La nostra idea di scuola – sottolinea Barbacci – esclude nel modo più categorico il concetto di classe differenziale, quale che sia la ‘debolezza’ di cui un alunno è portatore. Una scuola inclusiva, equa e accogliente è quella per la quale siamo da sempre in campo, come sindacato e prima ancora come persone che hanno scelto l’educazione e l’istruzione come proprio lavoro”.

“Detto questo – aggiunge la segretaria nazionale – siamo per una scuola che si impegna a dare di più a chi ha di meno: per dirla con don Milani, un ospedale che cura i malati, non chi è sano. Un ospedale in cui la terapia intensiva non è certo discriminante, quando è necessaria”.

“No assolutamente a classi differenziate in base alla competenza linguistica” ribadisce Barbacci che sottolinea: “Sì invece a tutto ciò che può aiutare a superare un gap comunicativo che genera inevitabilmente, questo sì, discriminazione e svantaggio. Senza tuttavia dimenticare che la frequentazione con coetanei che parlano italiano, specie per le fasce di età più basse, è il modo più efficace per apprendere velocemente la nostra lingua”.

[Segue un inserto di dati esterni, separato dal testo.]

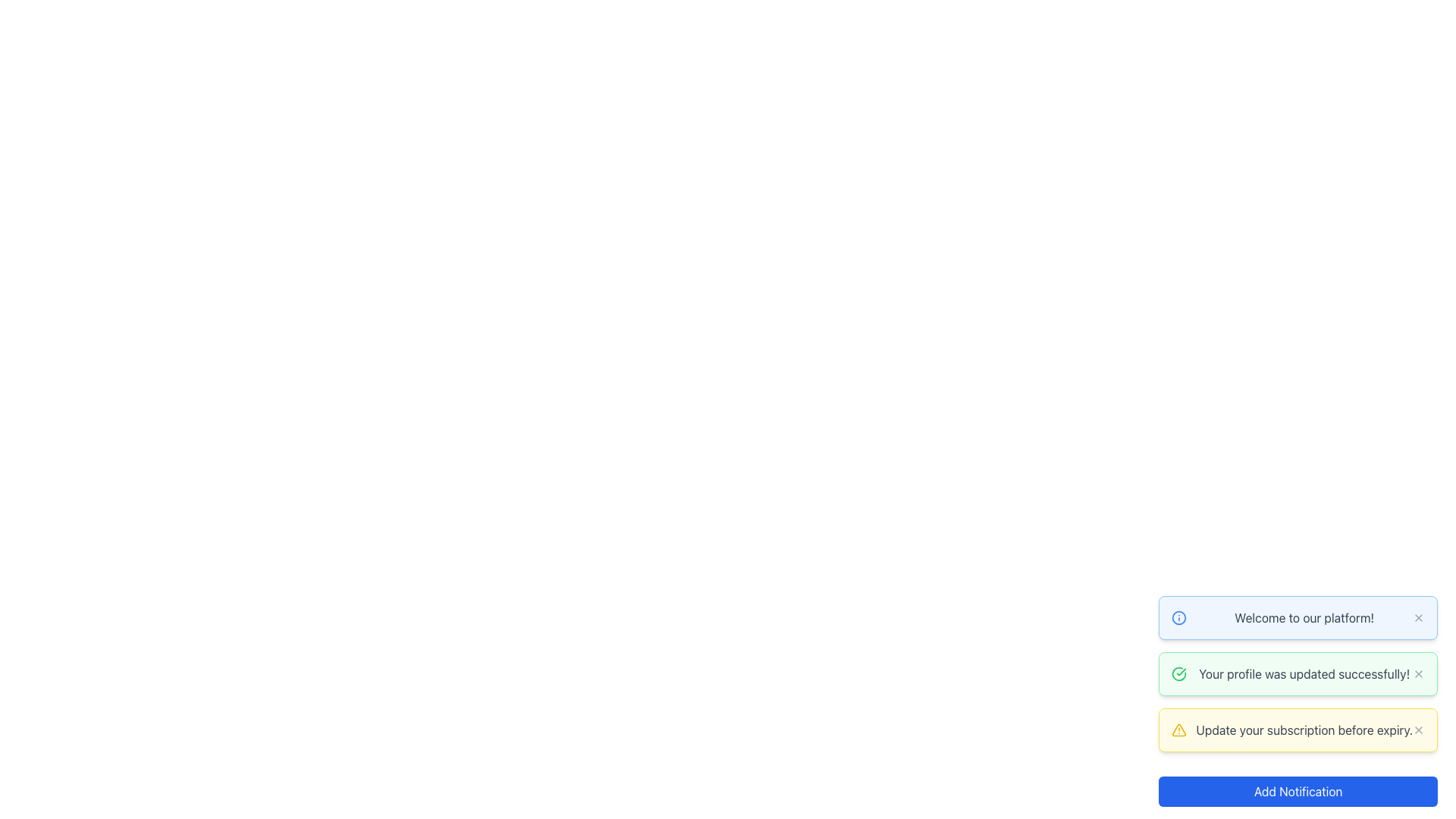  What do you see at coordinates (1304, 617) in the screenshot?
I see `the text label displaying 'Welcome to our platform!' which is located in the middle-right sector of the notification panel` at bounding box center [1304, 617].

La segretaria entra anche nel merito e fornisce anche qualche indicazione operativa: “Abbiamo in Italia esempi luminosi di ciò che significa prendersi cura di chi arriva nel nostro Paese senza conoscerne la lingua: penso alle scuole Penny Wirton di Anna Luce Lenzi e Eraldo Affinati, dove ogni persona è seguita in un rapporto uno a uno, grazie all’impegno di tanti volontari. Un modello che è difficile replicare pari pari nella scuola pubblica, ma al quale penso si possa senz’altro guardare per capire cosa vuol dire sostenere davvero, e non solo a parole, l’uguaglianza delle persone”.

Da anni – conclude Ivana Barbacci – utilizziamo, come se fossero sinonimi, tre termini: accoglienza, integrazione, inclusione. Non sono la stessa cosahanno sfumature diverse e sono tutti e tre elementi necessari nel nostro modello di scuola, una scuola che unisce, come ci piace definirla. Se ci limitiamo ad accogliere gli alunni, facciamo solo la prima parte del nostro dovere”.